Jul 16, 2009

What Economy?

This morning, I was reading about Fond du Lac, Wisconsin praying to hell Mercury Marine keeps going and stays in Fondy.

"Merc," I grew up hearing the term Merc, a life entity as solid and predictable in Fondy as the Packers, beer, deer hunting in November, and Lake Winnebago.

I read about a national panel's mission to determine what caused the financial meltdown, and then I came to the prescient Paul Craig Roberts in CounterPunch.

Roberts, a Secretary of the Treasury in the Reagan administration and prolific writer, has been spot-on for the last decade, seemingly alone in predicting (several years ago) this economic disaster in which now we find ourselves.

His current piece is not reassuring unless you are vested in the Dow reaching 6,500. Here's an excerpt but read the whole thing. From Roberts:

There is no economy left to recover. The US manufacturing economy was lost to offshoring and free trade ideology. It was replaced by a mythical ‘New Economy.’

The ‘New Economy’ was based on services. Its artificial life was fed by the Federal Reserve’s artificially low interest rates, which produced a real estate bubble, and by ‘free market’ financial deregulation, which unleashed financial gangsters to new heights of debt leverage and fraudulent financial products.

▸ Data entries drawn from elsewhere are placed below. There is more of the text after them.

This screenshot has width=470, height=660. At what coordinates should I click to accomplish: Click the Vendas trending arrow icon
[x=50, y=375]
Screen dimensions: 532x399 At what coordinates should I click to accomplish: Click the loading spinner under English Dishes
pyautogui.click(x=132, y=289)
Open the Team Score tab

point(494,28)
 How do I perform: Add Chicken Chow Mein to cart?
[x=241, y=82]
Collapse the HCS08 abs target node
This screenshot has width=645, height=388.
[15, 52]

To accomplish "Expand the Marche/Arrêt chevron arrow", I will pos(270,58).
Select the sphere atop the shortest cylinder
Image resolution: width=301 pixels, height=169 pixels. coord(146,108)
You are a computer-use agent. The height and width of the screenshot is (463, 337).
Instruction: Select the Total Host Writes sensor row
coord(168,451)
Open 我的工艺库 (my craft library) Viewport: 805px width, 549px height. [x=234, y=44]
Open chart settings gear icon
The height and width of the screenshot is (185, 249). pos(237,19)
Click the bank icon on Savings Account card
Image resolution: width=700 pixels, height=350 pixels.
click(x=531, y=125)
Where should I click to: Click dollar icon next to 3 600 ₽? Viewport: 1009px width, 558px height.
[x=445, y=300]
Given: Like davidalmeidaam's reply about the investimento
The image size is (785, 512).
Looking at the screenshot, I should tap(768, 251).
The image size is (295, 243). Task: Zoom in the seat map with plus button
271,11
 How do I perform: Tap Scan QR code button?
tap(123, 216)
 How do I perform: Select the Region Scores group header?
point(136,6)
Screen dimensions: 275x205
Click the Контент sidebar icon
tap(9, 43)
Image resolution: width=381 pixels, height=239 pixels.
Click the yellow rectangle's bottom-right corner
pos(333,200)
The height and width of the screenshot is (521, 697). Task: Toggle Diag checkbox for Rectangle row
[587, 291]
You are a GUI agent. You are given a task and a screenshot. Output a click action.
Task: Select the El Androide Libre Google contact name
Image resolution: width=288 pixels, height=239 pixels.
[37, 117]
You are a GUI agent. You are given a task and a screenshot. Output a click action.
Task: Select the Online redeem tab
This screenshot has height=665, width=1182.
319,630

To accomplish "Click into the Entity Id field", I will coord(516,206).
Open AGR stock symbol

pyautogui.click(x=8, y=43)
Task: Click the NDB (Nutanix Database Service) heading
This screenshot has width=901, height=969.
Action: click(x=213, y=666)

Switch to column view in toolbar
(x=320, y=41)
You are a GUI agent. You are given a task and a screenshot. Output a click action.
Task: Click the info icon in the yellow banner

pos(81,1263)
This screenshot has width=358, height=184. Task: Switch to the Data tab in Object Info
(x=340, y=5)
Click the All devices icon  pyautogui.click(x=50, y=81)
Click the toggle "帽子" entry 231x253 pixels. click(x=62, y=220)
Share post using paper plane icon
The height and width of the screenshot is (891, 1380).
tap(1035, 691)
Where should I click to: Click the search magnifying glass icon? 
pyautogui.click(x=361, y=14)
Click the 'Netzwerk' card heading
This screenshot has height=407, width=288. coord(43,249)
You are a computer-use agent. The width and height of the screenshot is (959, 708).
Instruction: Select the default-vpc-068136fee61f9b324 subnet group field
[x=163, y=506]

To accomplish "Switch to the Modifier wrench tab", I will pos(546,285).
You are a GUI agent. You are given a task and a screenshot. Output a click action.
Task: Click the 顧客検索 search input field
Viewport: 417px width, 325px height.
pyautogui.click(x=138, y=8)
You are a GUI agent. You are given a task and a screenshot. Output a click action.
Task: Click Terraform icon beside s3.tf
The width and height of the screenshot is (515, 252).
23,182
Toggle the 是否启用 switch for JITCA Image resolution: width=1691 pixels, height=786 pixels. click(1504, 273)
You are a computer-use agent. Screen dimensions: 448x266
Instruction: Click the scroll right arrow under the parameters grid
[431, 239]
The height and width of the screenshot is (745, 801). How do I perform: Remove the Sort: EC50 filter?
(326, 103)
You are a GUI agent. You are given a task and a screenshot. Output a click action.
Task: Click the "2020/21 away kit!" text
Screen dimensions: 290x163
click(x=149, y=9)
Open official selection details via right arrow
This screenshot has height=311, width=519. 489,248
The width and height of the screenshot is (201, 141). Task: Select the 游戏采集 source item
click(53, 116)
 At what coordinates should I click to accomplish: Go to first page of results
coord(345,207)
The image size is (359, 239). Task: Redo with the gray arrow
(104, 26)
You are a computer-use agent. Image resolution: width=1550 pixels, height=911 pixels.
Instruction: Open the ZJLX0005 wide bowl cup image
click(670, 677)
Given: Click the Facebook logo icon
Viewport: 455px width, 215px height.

The real economy was traded away for a make-believe economy. When the make-believe economy collapsed, Americans’ wealth in their real estate, pensions, and savings collapsed dramatically while their jobs disappeared.

The debt economy caused Americans to leverage their assets. They refinanced their homes and spent the equity. They maxed out numerous credit cards. They worked as many jobs as they could find. Debt expansion and multiple family incomes kept the economy going.

And now suddenly Americans can’t borrow in order to spend. They are over their heads in debt. Jobs are disappearing. America’s consumer economy, approximately 70% of GDP, is dead. Those Americans who still have jobs are saving against the prospect of job loss. Millions are homeless. Some have moved in with family and friends; others are living in tent cities.

Meanwhile the US government’s budget deficit has jumped from $455 billion in 2008 to $2,000 billion this year, with another $2,000 billion on the books for 2010. And President Obama has intensified America’s expensive war of aggression in Afghanistan and initiated a new war in Pakistan.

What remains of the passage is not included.